At Strathclyde University's Jordanhill campus, Iain Smith, education dean, said there had been "no problem" with secondary postgraduates. Two groups of BEd students on their four-year course had all been placed. But Mr Smith said that there was "a substantial problem in terms of nursery provision".

This term Strathclyde has worked with council co-ordinators, who now run the system, to find places for 1,870 students. "We were worried four to five weeks ago but we are very pleased," Mr Smith said. Strathclyde has also persuaded "a substantial number" of students to move outwith the central belt to areas such as Dumfries and Galloway and Highland for their placements.

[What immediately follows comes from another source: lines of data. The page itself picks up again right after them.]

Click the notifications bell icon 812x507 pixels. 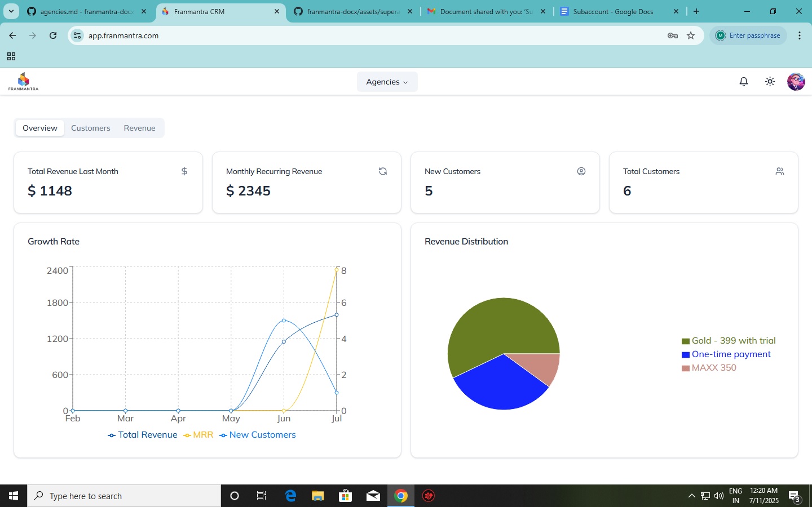743,82
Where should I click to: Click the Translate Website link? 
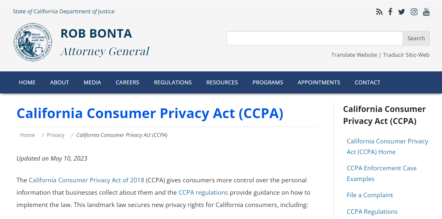pyautogui.click(x=354, y=55)
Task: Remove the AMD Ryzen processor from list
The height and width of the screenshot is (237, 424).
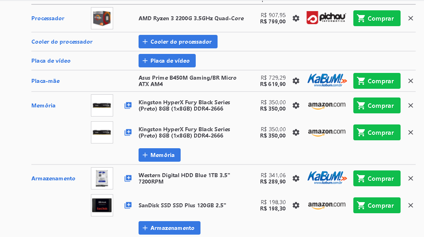Action: (411, 18)
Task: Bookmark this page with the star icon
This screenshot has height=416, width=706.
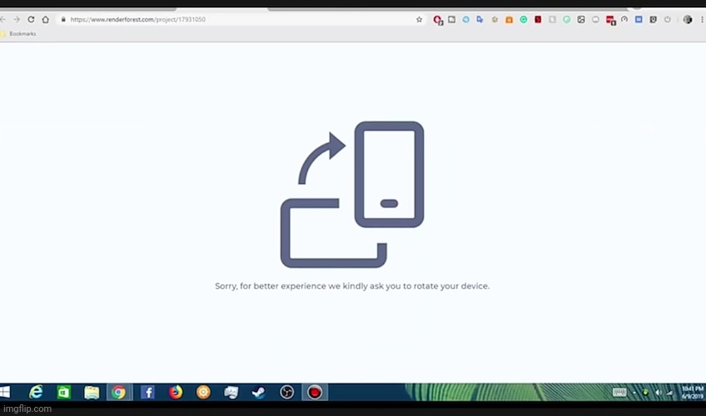Action: pyautogui.click(x=419, y=19)
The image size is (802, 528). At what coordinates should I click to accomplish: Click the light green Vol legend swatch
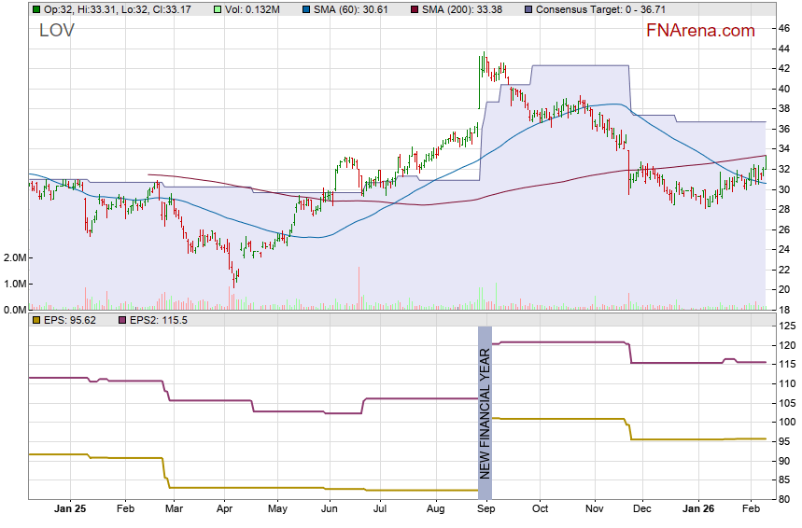[218, 9]
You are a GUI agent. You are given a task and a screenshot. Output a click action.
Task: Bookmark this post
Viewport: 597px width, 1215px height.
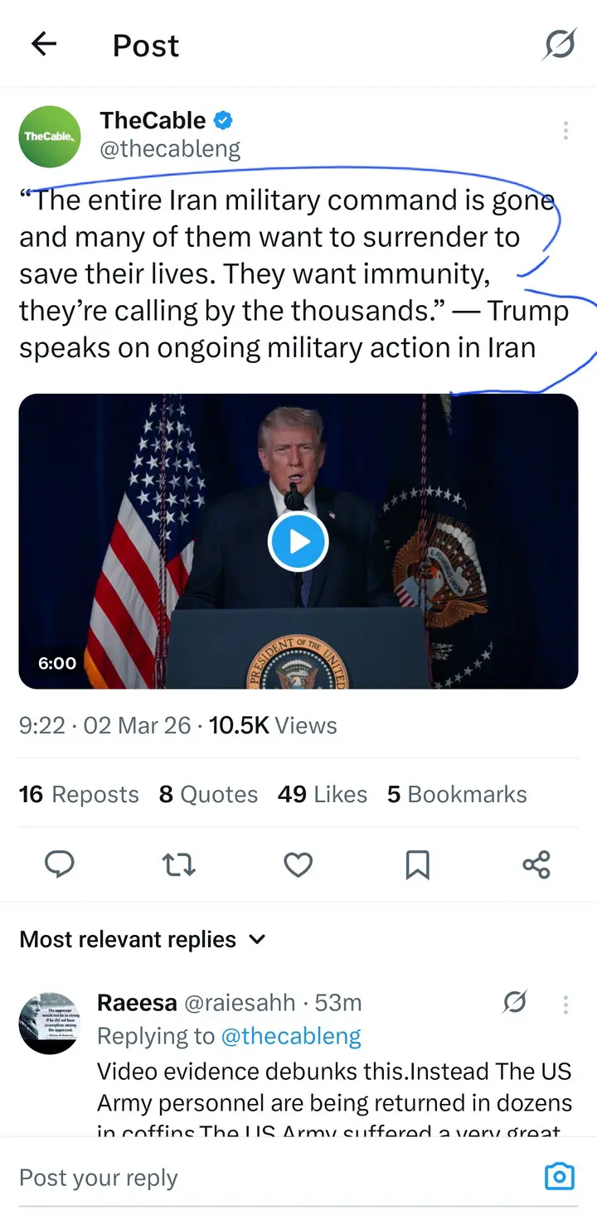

One university spokesman described the overall position as "far worse" this year because of the demands on schools caused by the one-year induction programme for probationers. "Perhaps the system has to implode before someone takes an overview at high level," the spokesman said.

Bill McGregor, general secretary of the Headteachers' Association of Scotland, called for a new funding system for students to parallel the inducements to schools in the one-year probationer programme. "There is a competition going on between students and probationers, and departments which have probationers are sometimes not keen to take students," Mr McGregor said.

Teachers needed time for mentoring and supporting students, just as they do with probationers.

Mr McGregor believes ministers must scrap the traditional system that allows teachers and departments to opt into placements. "The final say should lie between the school and the local authority and it should not be up to individual departments and teachers to say no. But departments have to see there is a benefit in it for them," he said.

Donald Henderson, head of the Executive's schools division, told the GTC last week that ministers were looking for a "new culture and expectation" in schools which would ensure almost every school and department took students. The demographics of the profession by the end of the decade underlined the need for change.

Mr Henderson said the unacceptable alternative would be to introduce a two-yearly intake into universities, replacing the annual August intake.

Students would spend the first year training and the second on probation to cut pressures on schools. But ministers had no plans for such a scenario.

The total number of placements for one-year postgraduate students will rise to more than 10,000 over the year, while those on four-year and other courses, such as physical education, take the annual figure to more than 15,000.